Le pensioni hanno da sempre rappresentato uno dei punti caldi della riforma in tema di welfare. A fine 2021 terminerà la possibilità di uscita anticipata a 62 anni di età ed almeno 38 di contribuzione, la così detta Quota 100, e il governo dovrà prendere importanti decisioni per il futuro.
E’ tuttavia necessaria una revisione più ampia del sistema previdenziale pubblico a partire da una uniformazione dei criteri adottati nel regime di calcolo retributivo/misto rispetto a quelli utilizzati nel sistema contributivo puro. Il sistema retributivo presenta, infatti, regole più flessibili sia per l’uscita anticipata che nella garanzia di integrazione al trattamento minimo di pensione.
I vincoli di pensionamento nel sistema contributivo puro
Il diritto per la pensione di vecchiaia, nel biennio 2021-2022, è raggiunto al compimento del 67° anno di età ma a condizione si siano maturati altri due vincoli.
Contestualmente sono necessari 20 anni di anzianità contributiva e un importo dell’assegno almeno pari a 1,5 volte l’importo dell’assegno sociale, pari a circa 690 euro mensili. Se non si raggiungono anche questi ulteriori due vincoli l’età pensionabile passa da 67 a 71anni, quando la pensione viene erogata con almeno 5 anni di contribuzione versata.
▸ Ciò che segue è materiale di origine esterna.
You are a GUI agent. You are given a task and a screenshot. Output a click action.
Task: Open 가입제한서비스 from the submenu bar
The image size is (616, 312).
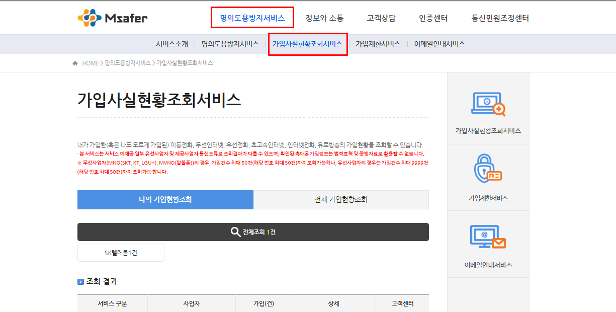[378, 44]
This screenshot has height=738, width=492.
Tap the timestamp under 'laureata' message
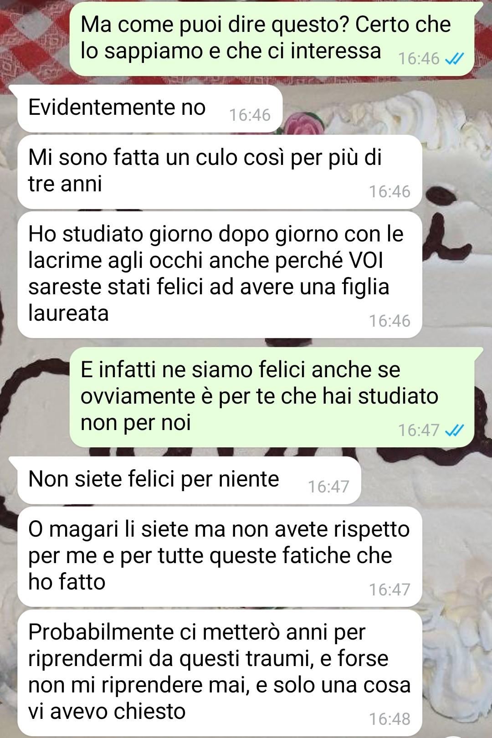pyautogui.click(x=390, y=321)
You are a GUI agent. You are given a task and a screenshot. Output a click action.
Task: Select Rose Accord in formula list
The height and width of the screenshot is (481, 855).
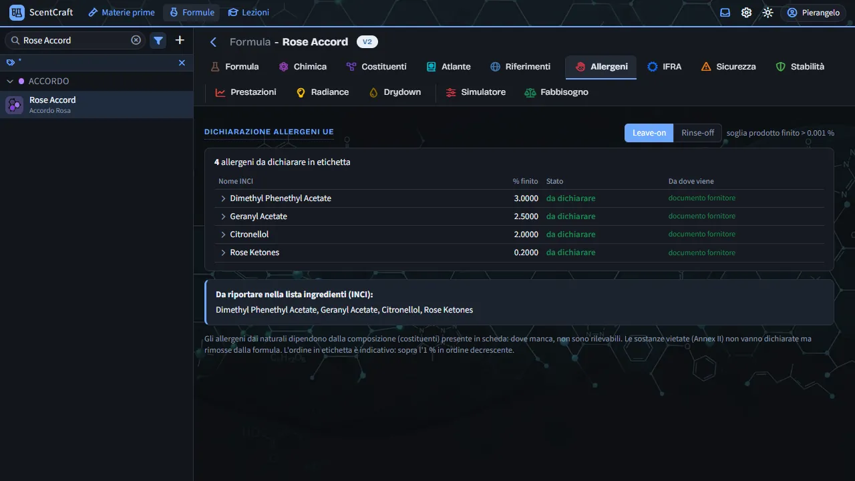[96, 105]
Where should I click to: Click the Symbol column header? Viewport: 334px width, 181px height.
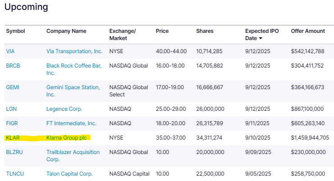(15, 31)
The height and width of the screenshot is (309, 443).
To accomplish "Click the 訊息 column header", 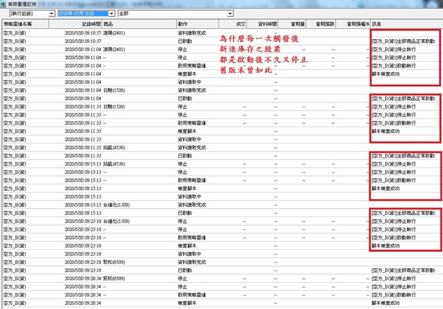I will pos(378,24).

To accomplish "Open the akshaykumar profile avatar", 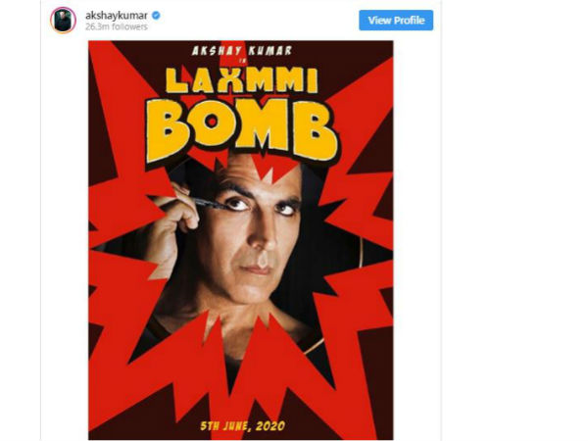I will [x=63, y=21].
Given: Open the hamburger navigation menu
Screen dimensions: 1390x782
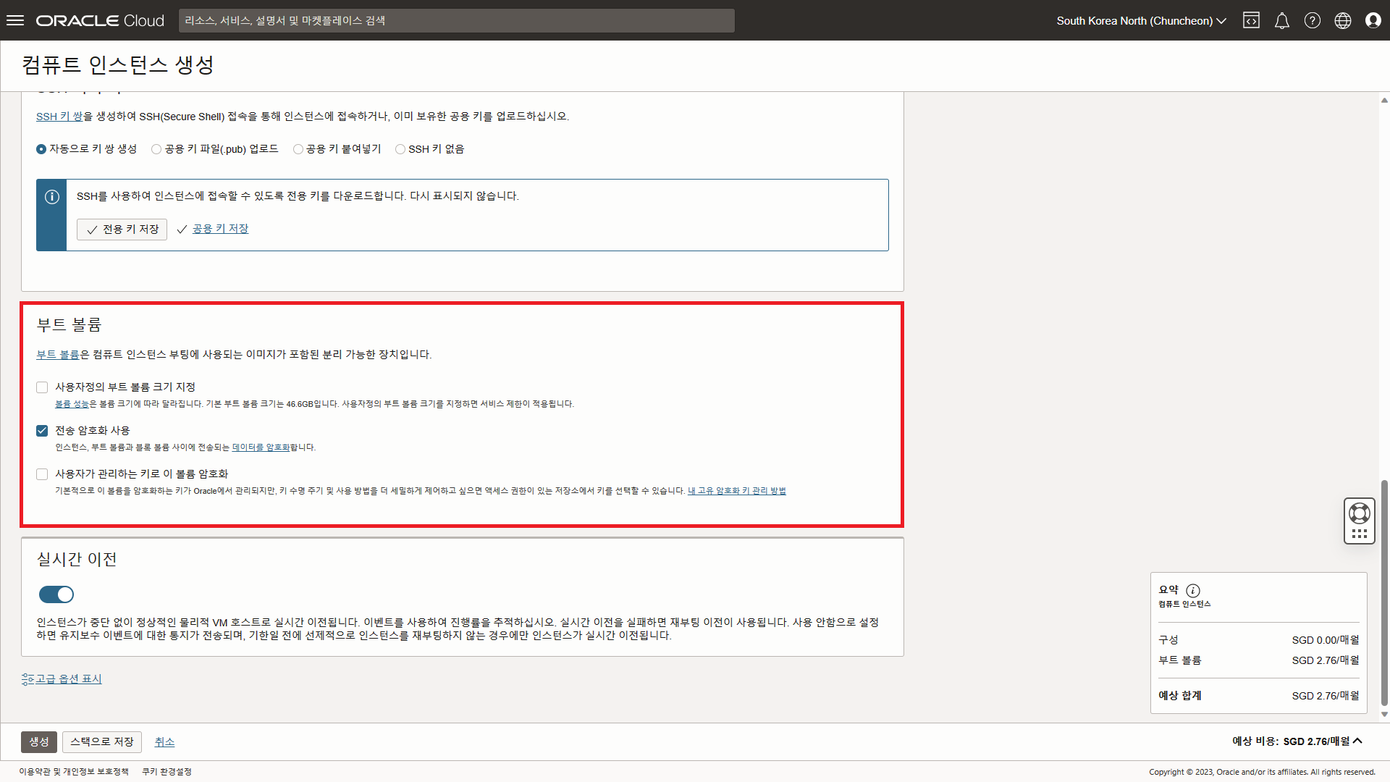Looking at the screenshot, I should point(15,20).
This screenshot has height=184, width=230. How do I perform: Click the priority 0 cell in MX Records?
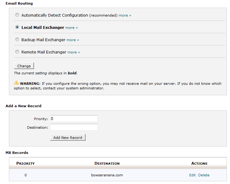tap(25, 175)
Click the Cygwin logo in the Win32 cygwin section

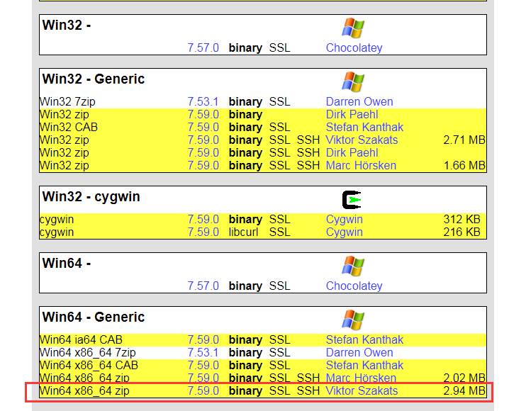[x=352, y=200]
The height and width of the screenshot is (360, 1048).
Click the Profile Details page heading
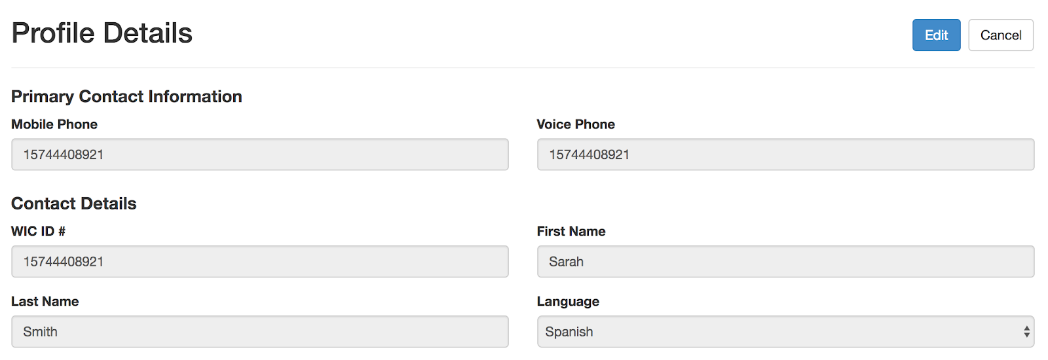click(102, 33)
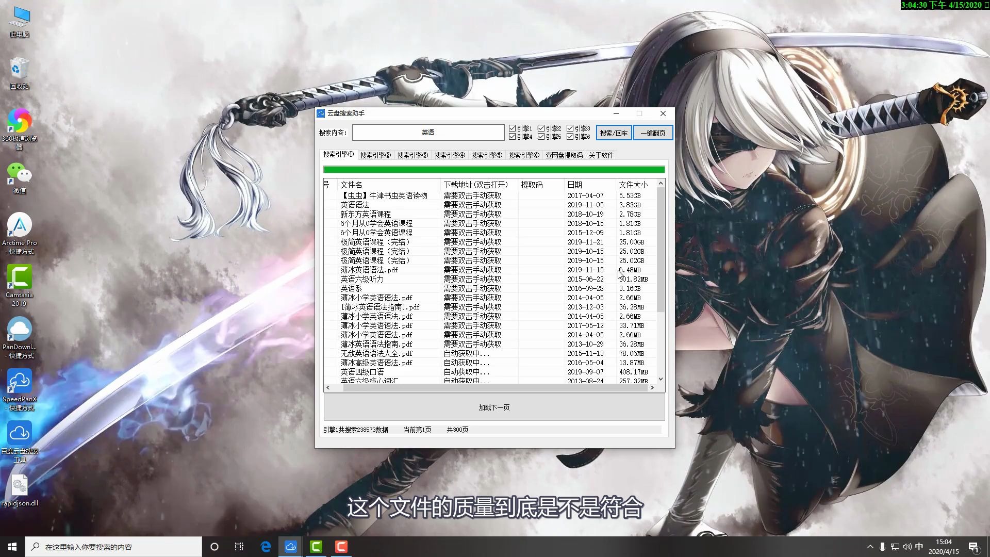Click the vertical scrollbar thumb
This screenshot has width=990, height=557.
tap(661, 250)
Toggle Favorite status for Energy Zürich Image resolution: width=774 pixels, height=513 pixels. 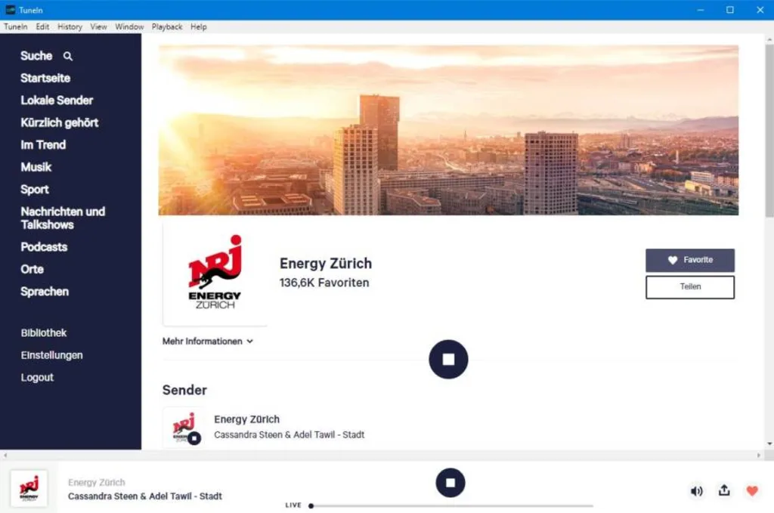tap(689, 260)
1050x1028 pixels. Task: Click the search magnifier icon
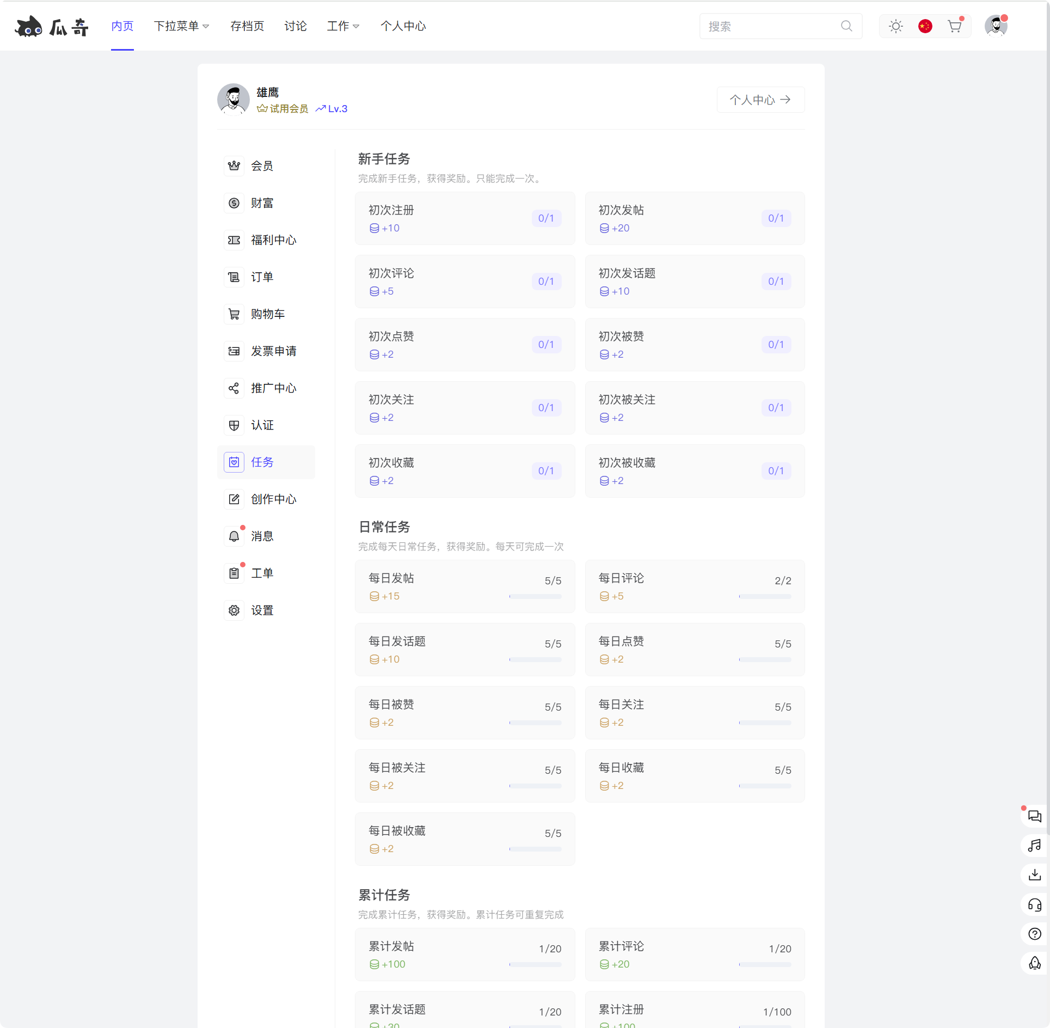846,26
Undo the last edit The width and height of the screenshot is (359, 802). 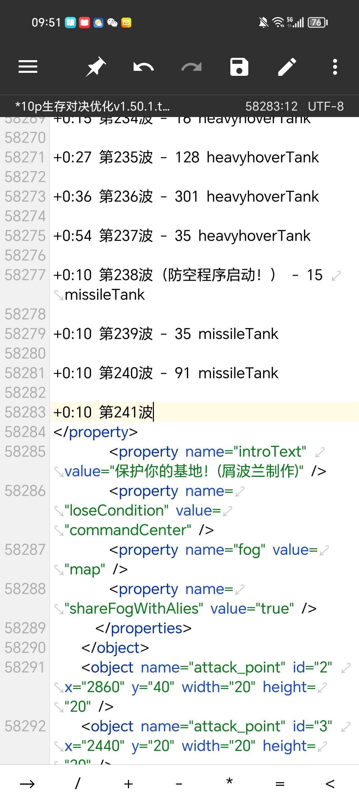tap(143, 67)
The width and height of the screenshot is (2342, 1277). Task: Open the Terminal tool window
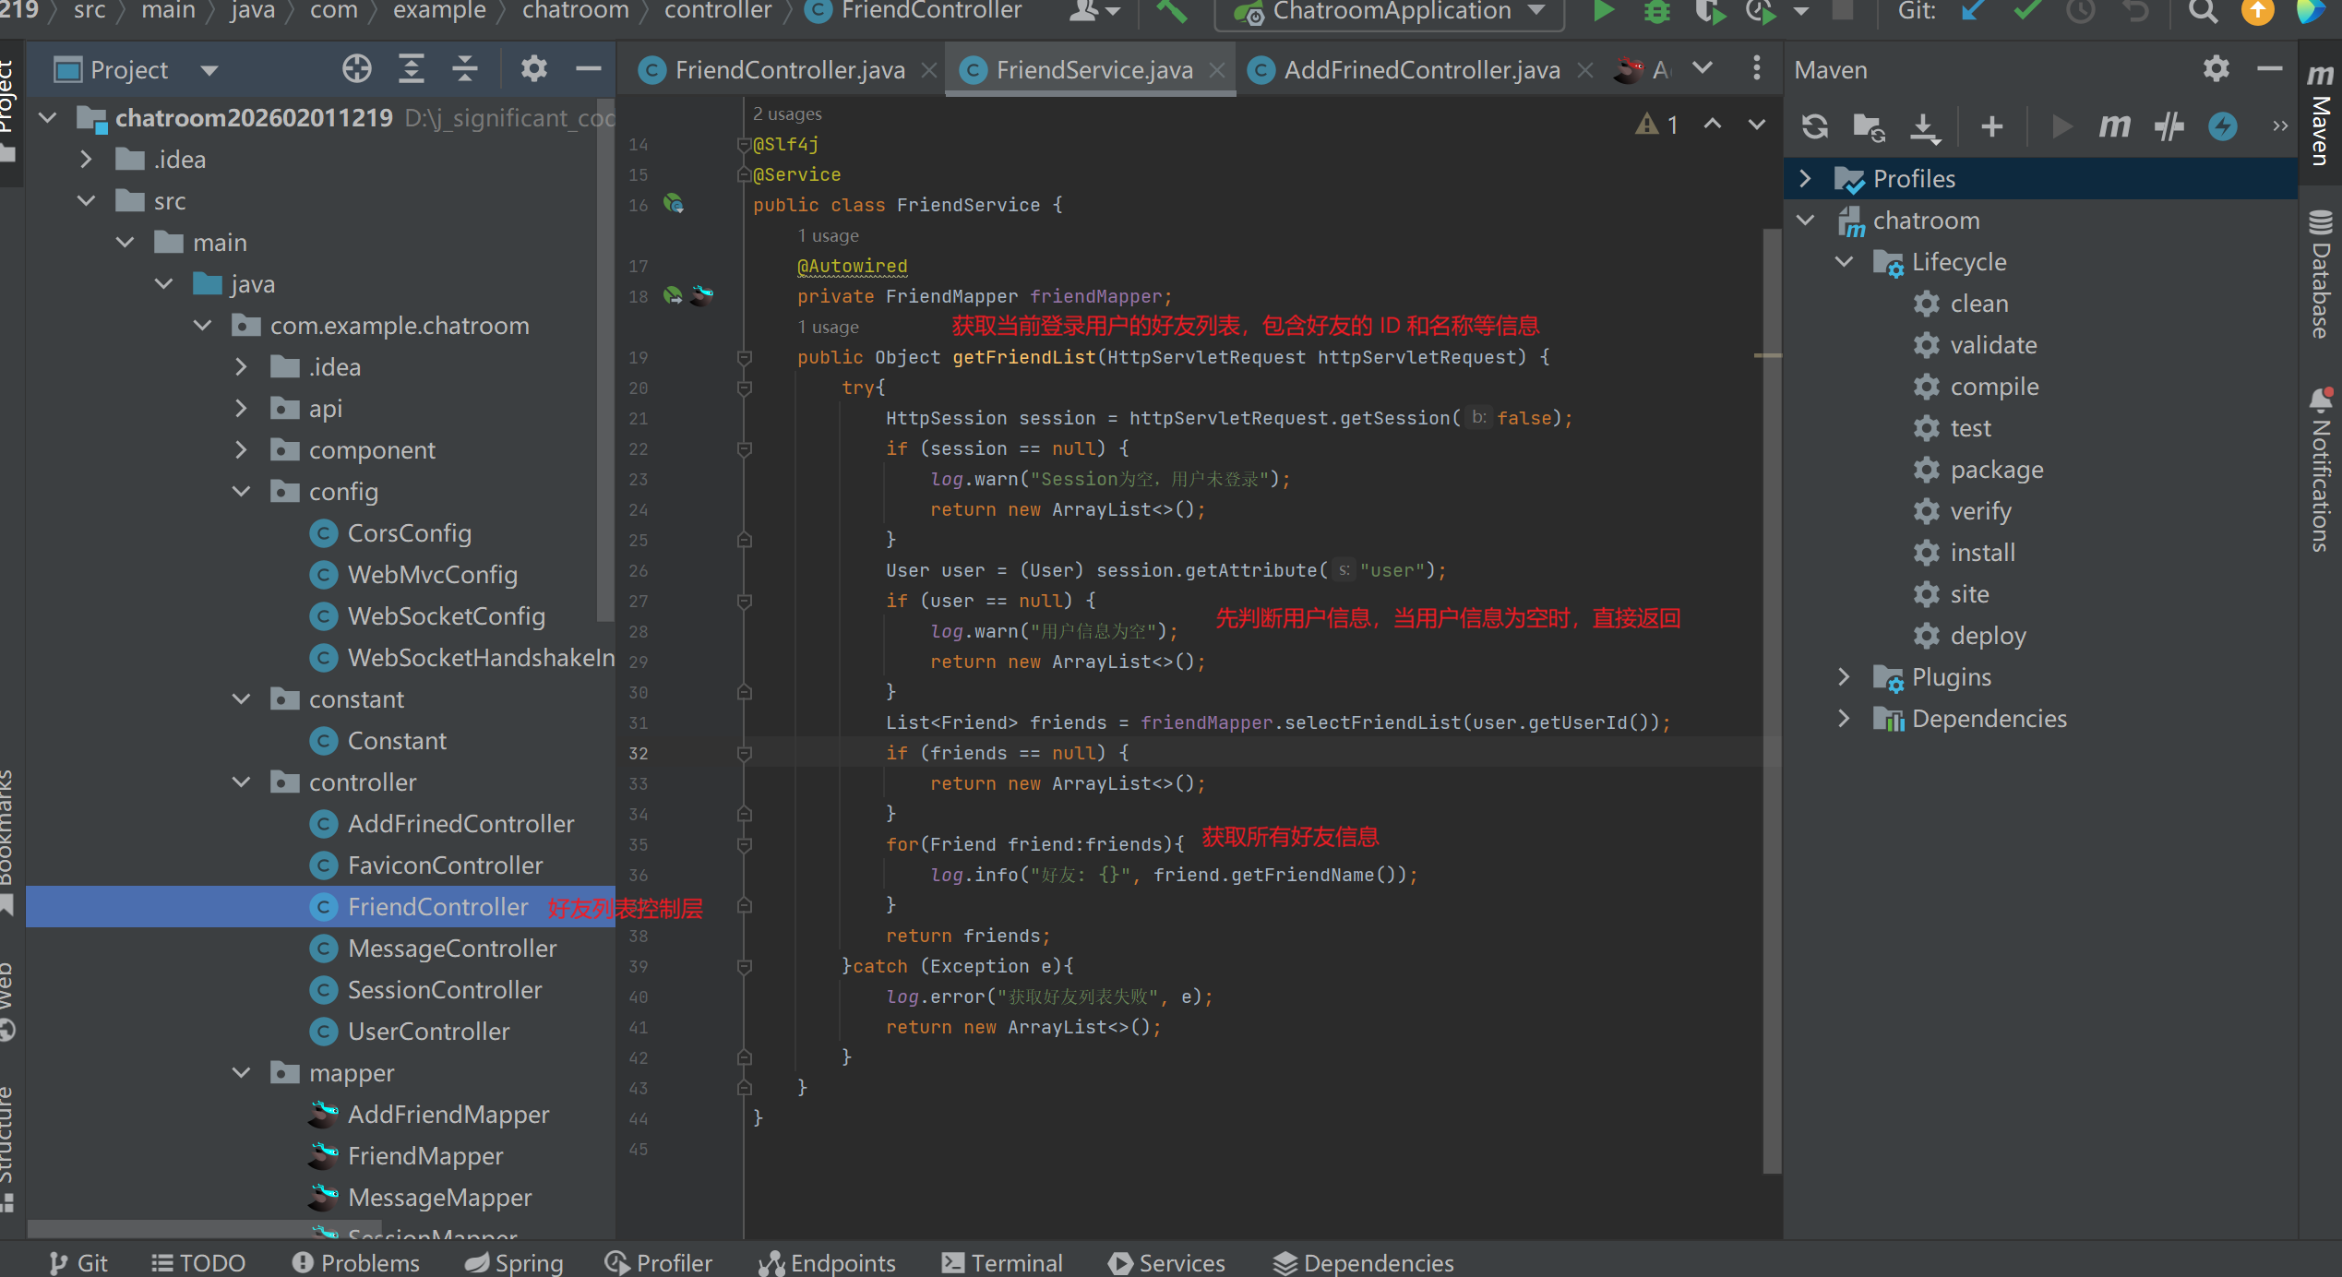(x=1002, y=1262)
Si parla quindi di una differenza di ben 4 anni rispetto a coloro che si trovano in regime di calcolo misto, 71 anni contro i 71.
L’opportunità di pensionamento nel sistema contributivo puro
Ai vincoli analizzati sopra, i lavoratori che si trovano in regime di calcolo contributivo puro possono beneficiari di un’opportunità di alcuni meccanismi di uscita anticipata non previsti per coloro che si trovano in regime di calcolo misto.
In alternativa a quanto appena esposto, i lavoratori iscritti nel sistema contributivo puro possono beneficiare di un meccanismo di uscita anticipata che prevede la maturazione di almeno 64 anni di età con 20 di anzianità contributiva, ma in questo caso l’importo dell’assegno deve risultare almeno pari a 2,8 volte l’importo dell’assegno sociale.
Tradotto in cifre, bisogna raggiungere una pensione lorda di almeno 1294 euro al mese. Una cifra che difficilmente può essere raggiunta soprattutto per coloro che hanno vissuto situazioni di carriere discontinue. Si pensi, ad esempio, alle donne che si dedicano a servizi di cura della famiglia piuttosto che ai lavoratori precari.
L’alternativa per la pensione anticipata è aver maturato almeno 42 anni e 10 mesi di contribuzione (un anno in meno per le donne) indipendentemente dall’età anagrafica.
In questo caso il problema principale si riscontra nella difficoltà di maturare una storia contributiva adeguata, soprattutto in un mercato del lavoro come quello attuale dove è facile incorrere in vuoti contributivi dovuti a periodi di inoccupazione non adeguatamente coperti da tutele.
Il trattamento minimo di pensione
Un’ulteriore considerazione da fare è quella relativa all’integrazione al trattamento minimo di pensione. Il regime contributivo puro, infatti, non prevede la tutela all’adeguamento alla pensione minima e questo aspetto interessa tutti coloro privi di copertura previdenziale al 31 dicembre 1995. Questo significa che interessa non solo i giovani ma anche molti cinquantenni, lavoratori che si stanno avvicinando alla pensione e che non possono di certo essere considerati giovani.
Senza un intervento del legislatore, questi lavoratori dovranno confrontarsi con la rigidità dei meccanismi propri del sistema contributivo puro.